あ、それともう一つ、今回の展覧会では、大半の作品のサイズが小さいので(ハガキサイズ以下のものが全体の三分の二以上ではなかったかと思います)、視力に相当の自信のある方でない限りは、ルーペの持参をお勧めします。
さて、展覧会の内容についてですが、レンブラントの目というのか感性というのは、カメラみたいだなと思いました。絵心のある人でも、たいていの場合は、顔とか人とか、テーブルとか皿とか、一つ一つのものを認識して描いてゆくものだと思いますが、レンブラントの版画は、そういう個々のものを描くという感じがひじょうに希薄で、あるシーンがまったく陰影に還元されて写しとられているのですね。人やら物やらを描いてそこに陰影をつけていくというのではなくて、まさに写真と同じように、光の明暗だけが記録されるような感じなのです。顔半分にしか光があたっていない場合は、残りの半分はほとんど黒く覆われていますし、時には闇と一体化している。
明暗があったほうが絵らしくなるということは、多少描き慣れてくると誰もが気付くことですが、レンブラントの場合、そんなことははじめから当然のことであったようです。彼にとって絵というものは、陰影あってこそのものなのでしょう。
今回、展示されていた版画作品はサイズが小さかったばかりでなく、仕上げもラフな、スケッチ程度のものも多かったのですが、そのラフなスケッチっぽいものを見ても、陰影が描かれている。マンガの下書きのような、人体の輪郭が描かれているわけではないのです。
役者や大道具。小道具を配置して、そこにライティングしてゆくというのではなくて、ライティングまで決まった状態で、絵筆をとっているかのようです。
モーツァルトの作曲は、すでに頭の中で出来上がっている曲をただ譜面に書き写すだけのようだったとか、そんな話を訊いた覚えがありますが、レンブラントの場合もそれに近いものがあったのでしょうか。まさに天才のなせる技です。

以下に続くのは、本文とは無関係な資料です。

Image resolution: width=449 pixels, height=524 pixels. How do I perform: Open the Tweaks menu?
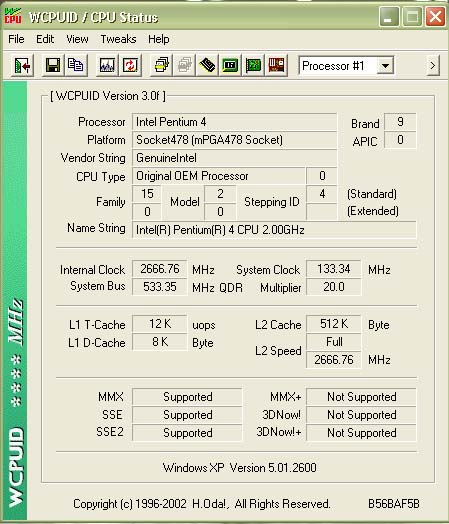[x=118, y=39]
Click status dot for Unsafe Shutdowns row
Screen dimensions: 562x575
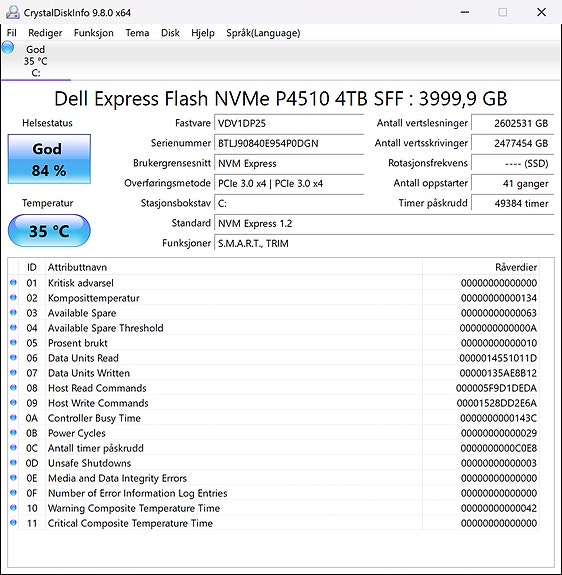click(x=14, y=463)
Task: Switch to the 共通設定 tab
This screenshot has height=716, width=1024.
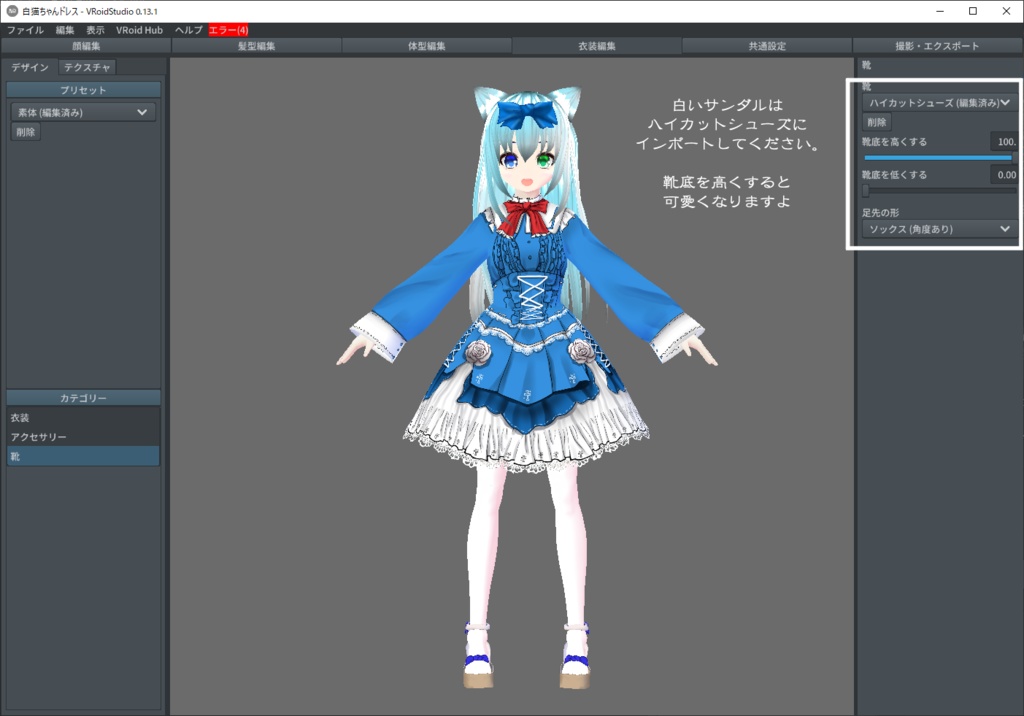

こういうと、絵の技能の話かと思われるかもしれませんが、今回、考えさせられたのは、そういう描き方を選んだ作家の思い・・・、つまり、レンブラントは何を描こうとしていたのかということです。
たとえ話をさせてください。
アイドルの写真。ポートレートの基本のように、正面から笑顔をほのかな陰影で撮影したものと、全体の三分の二くらいが影のような、そういうドラマチックなものと、どちらが好まれるでしょうか?
答えは、人によりますね。ファンの多くはたぶん前者を好むでしょうが、後者の手法が成功していれば、美術作品として、そのアイドルのファン以外にも広くアピールするでしょう。何を求めるかによる。
そうです。ということは、深い陰影や複雑な陰影の中で描くことを好むこの作家は、描かれている人物なり風景を描くという気はあまりなかったということですね。それよりも、自分のセンスを前面に押し出す気持ちがあったのかもしれないし、あるいは、その人物というよりも、その人物のその一瞬を描くことに関心があったのでしょう。イエス・キリストの素顔がどうかなんて、そんなことに興味はない。イエス・キリストのこの時の場面をおれはこういう風にイメージするんだという、そこに創作の動機があったようです。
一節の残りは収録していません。